> **WHAT YOU HAVE TO DO**
The response should consist of every line below, unchanged.
━━ INFORMATION GIVEN ━━
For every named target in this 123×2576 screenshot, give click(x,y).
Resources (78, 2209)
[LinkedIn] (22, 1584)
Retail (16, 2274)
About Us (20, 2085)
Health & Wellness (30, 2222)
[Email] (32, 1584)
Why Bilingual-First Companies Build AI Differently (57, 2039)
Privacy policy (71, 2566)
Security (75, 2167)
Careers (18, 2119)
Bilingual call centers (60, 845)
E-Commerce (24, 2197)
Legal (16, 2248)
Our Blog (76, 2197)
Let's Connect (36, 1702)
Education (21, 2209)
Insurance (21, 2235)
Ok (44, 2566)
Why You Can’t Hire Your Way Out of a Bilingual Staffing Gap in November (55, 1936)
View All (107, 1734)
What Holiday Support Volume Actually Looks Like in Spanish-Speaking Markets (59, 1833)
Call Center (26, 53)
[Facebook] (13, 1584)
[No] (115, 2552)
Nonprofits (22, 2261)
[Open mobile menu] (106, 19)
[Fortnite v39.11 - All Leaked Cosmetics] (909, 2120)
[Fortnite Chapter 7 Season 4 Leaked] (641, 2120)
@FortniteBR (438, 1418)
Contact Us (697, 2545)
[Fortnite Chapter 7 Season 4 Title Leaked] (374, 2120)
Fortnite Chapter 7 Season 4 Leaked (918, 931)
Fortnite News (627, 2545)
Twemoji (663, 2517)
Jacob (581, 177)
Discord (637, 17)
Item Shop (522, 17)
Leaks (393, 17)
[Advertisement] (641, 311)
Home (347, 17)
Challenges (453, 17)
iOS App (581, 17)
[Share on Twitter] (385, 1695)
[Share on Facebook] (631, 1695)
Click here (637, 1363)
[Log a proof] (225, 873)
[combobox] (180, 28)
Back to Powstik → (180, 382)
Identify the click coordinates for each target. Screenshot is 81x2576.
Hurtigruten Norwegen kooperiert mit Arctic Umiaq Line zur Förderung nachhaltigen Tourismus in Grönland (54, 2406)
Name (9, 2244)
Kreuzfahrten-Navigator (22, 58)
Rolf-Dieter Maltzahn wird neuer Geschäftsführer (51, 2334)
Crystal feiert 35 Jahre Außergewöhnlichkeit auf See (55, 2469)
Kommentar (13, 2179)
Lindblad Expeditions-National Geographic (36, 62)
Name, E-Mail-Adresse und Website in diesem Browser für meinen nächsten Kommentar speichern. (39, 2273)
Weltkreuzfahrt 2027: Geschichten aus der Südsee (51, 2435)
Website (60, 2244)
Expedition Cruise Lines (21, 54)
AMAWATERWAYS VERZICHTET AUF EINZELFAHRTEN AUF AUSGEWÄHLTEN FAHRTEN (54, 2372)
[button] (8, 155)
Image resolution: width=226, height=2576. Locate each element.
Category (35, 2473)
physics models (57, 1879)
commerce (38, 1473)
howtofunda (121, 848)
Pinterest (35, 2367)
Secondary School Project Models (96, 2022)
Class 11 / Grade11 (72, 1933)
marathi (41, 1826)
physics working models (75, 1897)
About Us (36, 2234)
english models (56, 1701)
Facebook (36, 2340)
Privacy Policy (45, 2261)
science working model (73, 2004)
━━━
> **YOUR RESPONSE**
For every named target in this 123×2576 screenshot, give click(x,y).
Resources (78, 2209)
[LinkedIn] (22, 1584)
Retail (16, 2274)
About Us (20, 2085)
Health & Wellness (30, 2222)
[Email] (32, 1584)
Why Bilingual-First Companies Build AI Differently (57, 2039)
Privacy policy (71, 2566)
Security (75, 2167)
Careers (18, 2119)
Bilingual call centers (60, 845)
E-Commerce (24, 2197)
Legal (16, 2248)
Our Blog (76, 2197)
Let's Connect (36, 1702)
Education (21, 2209)
Insurance (21, 2235)
Ok (44, 2566)
Why You Can’t Hire Your Way Out of a Bilingual Staffing Gap in November (55, 1936)
View All (107, 1734)
What Holiday Support Volume Actually Looks Like in Spanish-Speaking Markets (59, 1833)
Call Center (26, 53)
[Facebook] (13, 1584)
[No] (115, 2552)
Nonprofits (22, 2261)
[Open mobile menu] (106, 19)
[Fortnite v39.11 - All Leaked Cosmetics] (909, 2120)
[Fortnite Chapter 7 Season 4 Leaked] (641, 2120)
@FortniteBR (438, 1418)
Contact Us (697, 2545)
[Fortnite Chapter 7 Season 4 Title Leaked] (374, 2120)
Fortnite Chapter 7 Season 4 Leaked (918, 931)
Fortnite News (627, 2545)
Twemoji (663, 2517)
Jacob (581, 177)
Discord (637, 17)
Item Shop (522, 17)
Leaks (393, 17)
[Advertisement] (641, 311)
Home (347, 17)
Challenges (453, 17)
iOS App (581, 17)
[Share on Twitter] (385, 1695)
[Share on Facebook] (631, 1695)
Click here (637, 1363)
[Log a proof] (225, 873)
[combobox] (180, 28)
Back to Powstik → (180, 382)
Identify the click coordinates for each target. Screenshot is 81x2576.
Hurtigruten Norwegen kooperiert mit Arctic Umiaq Line zur Förderung nachhaltigen Tourismus in Grönland (54, 2406)
Name (9, 2244)
Kreuzfahrten-Navigator (22, 58)
Rolf-Dieter Maltzahn wird neuer Geschäftsführer (51, 2334)
Crystal feiert 35 Jahre Außergewöhnlichkeit auf See (55, 2469)
Kommentar (13, 2179)
Lindblad Expeditions-National Geographic (36, 62)
Name, E-Mail-Adresse und Website in diesem Browser für meinen nächsten Kommentar speichern. (39, 2273)
Weltkreuzfahrt 2027: Geschichten aus der Südsee (51, 2435)
Website (60, 2244)
Expedition Cruise Lines (21, 54)
AMAWATERWAYS VERZICHTET AUF EINZELFAHRTEN AUF AUSGEWÄHLTEN FAHRTEN (54, 2372)
[button] (8, 155)
Image resolution: width=226, height=2576. Locate each element.
Category (35, 2473)
physics models (57, 1879)
commerce (38, 1473)
howtofunda (121, 848)
Pinterest (35, 2367)
Secondary School Project Models (96, 2022)
Class 11 / Grade11 (72, 1933)
marathi (41, 1826)
physics working models (75, 1897)
About Us (36, 2234)
english models (56, 1701)
Facebook (36, 2340)
Privacy Policy (45, 2261)
science working model (73, 2004)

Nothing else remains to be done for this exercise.